Hellenistic Greece corresponds to the period between the death of Alexander the Great in 323 BC and the annexation of the classical Greek heartlands by Rome in 146 BC. The Hellenistic period begane after Alexanders death when Athens and her allies revolted against Macedon but were defeated within a year in the Lamian War.

The defeat of the Greek cities by Philip and Alexander had taught the Greeks that their city-states could never again be powers in their own right, and that the hegemony of Macedon and its successor states could not be challenged unless the city states united, or at least federated. But they still squabbled quite a lot.

Cassander, son of Alexander's leading general Antipater, was first to make himself master of most of Greece. He founded a new Macedonian capital at Thessaloniki and was generally a constructive ruler. His power was challenged by Antigonus, ruler of Anatolia, who promised the Greek cities that he would restore their freedom if they supported him. This led to successful revolts against Cassander's local rulers. In 307 BC Antigonus's son Demetrius captured Athens and restored its democratic system, which had been suppressed by Alexander. But in 301 BC a coalition of Cassander and the other Hellenistic kings defeated Antigonus at the Battle of Ipsus, ending his challenge. After Cassander's death in 298 BC, however, Demetrius seized the Macedonian throne and gained control of most of Greece. He was defeated by a second coalition of Greek rulers in 285 BC, and mastery of Greece passed to the king Lysimachus of Thrace. Lysimachus was in turn defeated and killed in 280 BC.

The Macedonian throne then passed to Demetrius's son Antigonus II, who also defeated an invasion of the Greek lands by the Gauls, who at this time were living in the Balkans. The battle against the Gauls united the Antigonids of Macedon and the Seleucids of Antioch, an alliance which was also directed against the wealthiest Hellenistic power, the Ptolemies of Egypt. Antigonus II ruled until his death in 239 BC, and his family retained the Macedonian throne until it was abolished by the Romans in 146 BC. Their control over the Greek city states was intermittent, however, since other rulers, particularly the Ptolemies, subsidised anti-Macedonian parties in Greece to undermine the Antigonids' power. Antigonus placed a garrison at Corinth, the strategic centre of Greece, but Athens, Rhodes, Pergamum and other Greek states retained substantial independence, and formed the Aetolian League as a means of defending it. Sparta also remained independent, but generally refused to join any league.

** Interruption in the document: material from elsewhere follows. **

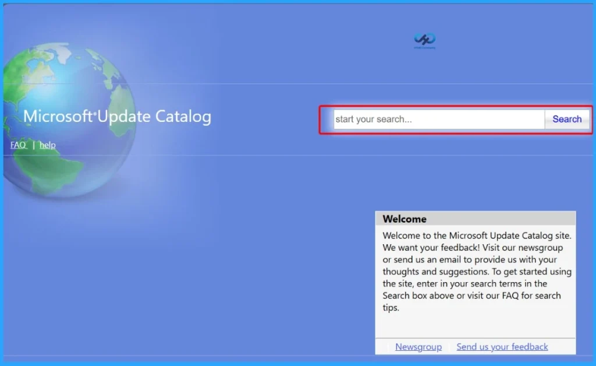Click the small logo at top center
Screen dimensions: 596x366
425,40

In 267 BC Ptolemy II persuaded the Greek cities to revolt against Antigonus, in what became the Chremonidian War, after the Athenian leader Chremonides. The cities were defeated and Athens lost her independence and her democratic institutions. The Aetolian League was restricted to the Peloponnese, but on being allowed to gain control of Thebes in 245 BC became a Macedonian ally. This marked the end of Athens as a political actor, although it remained the largest, wealthiest and most cultivated city in Greece. In 255 BC Antigonus defeated the Egyptian fleet at Cos and brought the Aegean islands, except Rhodes, under his rule as well.

Antigonus II died in 239 BC. His death saw another revolt of the city-states of the Achaean League, whose dominant figure was Aratus of Sicyon. Antigonus's son Demetrius II died in 229 BC, leaving a child (Philip V) as king, with the general Antigonus Doson as regent. The Achaeans, while nominally subject to Ptolemy, were in effect independent, and controlled most of southern Greece. Athens remained aloof from this conflict by common consent.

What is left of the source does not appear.